Orally administered ASM inhibitors, perphenazine or fluphenazine, led to tumour inhibition but caused CNS-related sedation at concentrations required for anticancer activity. This was overcome by encapsulating the agents into nanoliposomes to modulate drug pharmacokinetics and potentially reduce blood–brain-barrier permeability. Indeed, intravenous delivery of perphenazine nanoliposomes effectively enhanced the antitumour activity while reducing the negative sedative side effects. Since many ASM inhibitors are clinically viable drugs with well-established toxicity profiles, these discoveries could lead to the repurposing of these agents to function as anticancer cholesterol transport inhibitors by reformulating them within nanoparticles.

Materials and methods

Cell lines and plasmids

Metastatic melanoma cell line UACC 903 was provided by Dr Mark Nelson (University of Arizona); MelJuSo cell line was provided by Dr Judith Johnson (University of Munich); human fibroblast cell line (FF2441) and human foreskin keratinocytes (HFK) were provided by Dr Craig Myers (Penn State College of Medicine); FC-0023 epidermal melanocytes were purchased from Lifeline Cell Technologies (Frederick, MD, USA); 451Lu, 451LuR cell lines were provided by Dr Xiaowei Xu (University of Pennsylvania); C8161.Cl9 cell line was provided by Dr Danny Welch (University of Kansas) and all other melanoma cell lines were provided by Dr Herlyn (Wistar Institute). Wild-type and BAX-nockout HCT116 human colon cancer cell lines were provided by Dr Wafik El-Deiry (Penn State College of Medicine). Melanoma cell lines and FF2441 fibroblast cell line were maintained in DMEM (Invitrogen, Carlsbad, CA, USA) supplemented with 1% GlutaMAX (Thermo Fisher, Waltham, MA, USA) and 10% FBS (GE Healthcare, Chicago, IL, USA). HFK and FC0023 cells were grown in Epilife Medium with Human Keratinocyte and Melanocyte Growth Supplement (Thermo Fisher), respectively. Melanoma cell lines were periodically monitored for genotypic characteristics, phenotypic behaviour and tumourigenic potential to confirm cell line identity. GFP-tagged LC3B expressing UACC 903 cell line was generated using the pBABE-puro mCherry-EGFP-LC3B plasmid (Addgene plasmid #22418; Cambridge, MA, USA) (N'Diaye et al, 2009).

Microarray data

Microarray data files (cel files) that contain the expression profile of MCF7 cells treated with different compounds and at least three associated vehicle controls were downloaded from the Connectivity Map project website (; see Supplementary Materials and Methods Section for the C-Map IDs). ArrayStar software (v 12.2, Dnastar, Madison, WI, USA) was used to analyse the data. For the details of microarray analysis please see the Supplementary Materials and Methods Section.

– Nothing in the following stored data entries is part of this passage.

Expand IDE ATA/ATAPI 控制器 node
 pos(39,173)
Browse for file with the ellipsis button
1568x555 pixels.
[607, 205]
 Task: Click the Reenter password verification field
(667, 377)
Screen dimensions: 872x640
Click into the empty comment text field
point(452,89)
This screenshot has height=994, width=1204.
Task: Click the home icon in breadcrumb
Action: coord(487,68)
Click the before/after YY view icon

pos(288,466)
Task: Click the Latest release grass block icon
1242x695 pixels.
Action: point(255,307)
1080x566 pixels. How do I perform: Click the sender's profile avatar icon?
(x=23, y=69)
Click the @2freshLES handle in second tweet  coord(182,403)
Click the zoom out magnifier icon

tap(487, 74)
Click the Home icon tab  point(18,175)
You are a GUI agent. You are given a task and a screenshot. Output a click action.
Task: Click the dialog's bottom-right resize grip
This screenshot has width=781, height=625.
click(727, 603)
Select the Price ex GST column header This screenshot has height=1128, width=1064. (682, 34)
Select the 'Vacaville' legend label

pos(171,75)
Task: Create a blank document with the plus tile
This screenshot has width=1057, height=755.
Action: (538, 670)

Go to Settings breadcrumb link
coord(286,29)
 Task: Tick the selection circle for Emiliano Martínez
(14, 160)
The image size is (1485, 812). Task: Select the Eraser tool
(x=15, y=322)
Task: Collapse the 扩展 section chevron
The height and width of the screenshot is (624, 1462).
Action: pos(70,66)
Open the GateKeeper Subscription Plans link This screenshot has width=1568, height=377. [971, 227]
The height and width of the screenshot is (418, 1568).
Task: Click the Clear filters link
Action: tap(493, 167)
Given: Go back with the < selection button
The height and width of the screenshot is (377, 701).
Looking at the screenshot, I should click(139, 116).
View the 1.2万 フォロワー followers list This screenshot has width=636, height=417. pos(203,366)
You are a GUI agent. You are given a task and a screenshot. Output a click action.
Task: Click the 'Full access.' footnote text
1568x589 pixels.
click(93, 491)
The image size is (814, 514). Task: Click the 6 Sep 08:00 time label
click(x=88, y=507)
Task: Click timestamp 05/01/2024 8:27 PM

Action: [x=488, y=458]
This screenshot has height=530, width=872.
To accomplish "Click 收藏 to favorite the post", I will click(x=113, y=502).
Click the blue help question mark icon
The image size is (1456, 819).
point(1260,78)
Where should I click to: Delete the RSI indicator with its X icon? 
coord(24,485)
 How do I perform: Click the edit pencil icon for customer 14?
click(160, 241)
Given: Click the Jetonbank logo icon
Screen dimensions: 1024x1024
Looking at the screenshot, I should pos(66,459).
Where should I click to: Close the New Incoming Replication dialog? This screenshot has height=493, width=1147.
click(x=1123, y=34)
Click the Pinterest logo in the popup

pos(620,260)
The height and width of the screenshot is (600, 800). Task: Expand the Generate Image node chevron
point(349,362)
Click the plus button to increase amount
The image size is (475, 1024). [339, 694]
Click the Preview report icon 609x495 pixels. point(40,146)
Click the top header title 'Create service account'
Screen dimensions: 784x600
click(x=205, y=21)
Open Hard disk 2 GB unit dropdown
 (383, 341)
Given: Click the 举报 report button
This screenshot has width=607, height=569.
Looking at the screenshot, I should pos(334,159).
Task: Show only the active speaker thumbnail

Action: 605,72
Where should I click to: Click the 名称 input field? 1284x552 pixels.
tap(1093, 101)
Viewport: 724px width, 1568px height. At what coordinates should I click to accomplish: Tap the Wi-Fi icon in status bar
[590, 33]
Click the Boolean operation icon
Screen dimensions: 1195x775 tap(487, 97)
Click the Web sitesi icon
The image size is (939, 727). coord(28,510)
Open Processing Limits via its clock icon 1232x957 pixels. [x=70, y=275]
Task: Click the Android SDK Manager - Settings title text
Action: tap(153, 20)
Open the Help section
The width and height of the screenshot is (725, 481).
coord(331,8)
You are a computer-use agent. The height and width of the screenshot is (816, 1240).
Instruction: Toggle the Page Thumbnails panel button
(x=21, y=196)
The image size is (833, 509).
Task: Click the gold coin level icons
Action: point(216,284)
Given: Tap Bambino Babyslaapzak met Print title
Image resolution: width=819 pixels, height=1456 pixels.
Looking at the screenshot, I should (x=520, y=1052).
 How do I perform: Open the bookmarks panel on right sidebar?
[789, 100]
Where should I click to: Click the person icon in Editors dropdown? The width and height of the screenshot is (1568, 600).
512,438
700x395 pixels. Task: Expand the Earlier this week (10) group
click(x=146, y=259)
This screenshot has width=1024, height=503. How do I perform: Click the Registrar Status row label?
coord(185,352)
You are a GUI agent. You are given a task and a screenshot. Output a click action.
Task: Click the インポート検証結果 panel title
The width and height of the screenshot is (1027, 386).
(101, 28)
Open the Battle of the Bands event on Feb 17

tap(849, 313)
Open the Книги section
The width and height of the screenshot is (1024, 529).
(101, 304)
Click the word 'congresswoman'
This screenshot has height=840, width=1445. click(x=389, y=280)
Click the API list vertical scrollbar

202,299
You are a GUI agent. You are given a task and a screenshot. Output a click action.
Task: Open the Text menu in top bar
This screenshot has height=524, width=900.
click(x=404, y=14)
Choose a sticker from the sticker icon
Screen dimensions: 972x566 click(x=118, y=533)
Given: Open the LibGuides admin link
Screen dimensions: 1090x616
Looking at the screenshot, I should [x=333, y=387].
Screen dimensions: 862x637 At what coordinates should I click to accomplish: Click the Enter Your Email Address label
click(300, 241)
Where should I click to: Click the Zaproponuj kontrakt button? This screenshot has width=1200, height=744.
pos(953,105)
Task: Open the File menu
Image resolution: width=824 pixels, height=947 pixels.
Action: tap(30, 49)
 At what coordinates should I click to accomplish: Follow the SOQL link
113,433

Drug treatment conditions and assessment of IC50

The viability of cells following compound (see Supplementary Materials and Methods Section for compound sources) or liposome treatments was measured using the MTS assay (Promega, Madison, WI, USA) as described previously (Gowda et al, 2014). Briefly, cells were plated in 96-well plates, grown to 70–80% confluency, and treated with either vehicle or varying concentrations of experimental agents. 24 h later, the MTS assay was performed and IC50 estimated for each compound using GraphPad Prism (GraphPad Software, La Jolla, CA, USA). In co-treatment studies, compounds were added simultaneously.

Mitochondrial membrane potential (MMP) and caspase-dependence assays

MMP of cells was measured using the TMRE MMP Assay Kit (Abcam, Cambridge, MA, USA). Caspase-3/7 activity was measured using a fluorogenic substrate Ac-DEVD-AFC using the protocol for the Caspase-3 Inhibitor Screening Assay Kit (Merck, Billerica, MA, USA). Caspase-dependent cell death was assessed by pre-treatment of cells with pan-caspase inhibitor z-VAD-fmk (20 μmol l−1) for 1 h before drug treatments. 24 h after treatments, cell viability was measured by MTS assay.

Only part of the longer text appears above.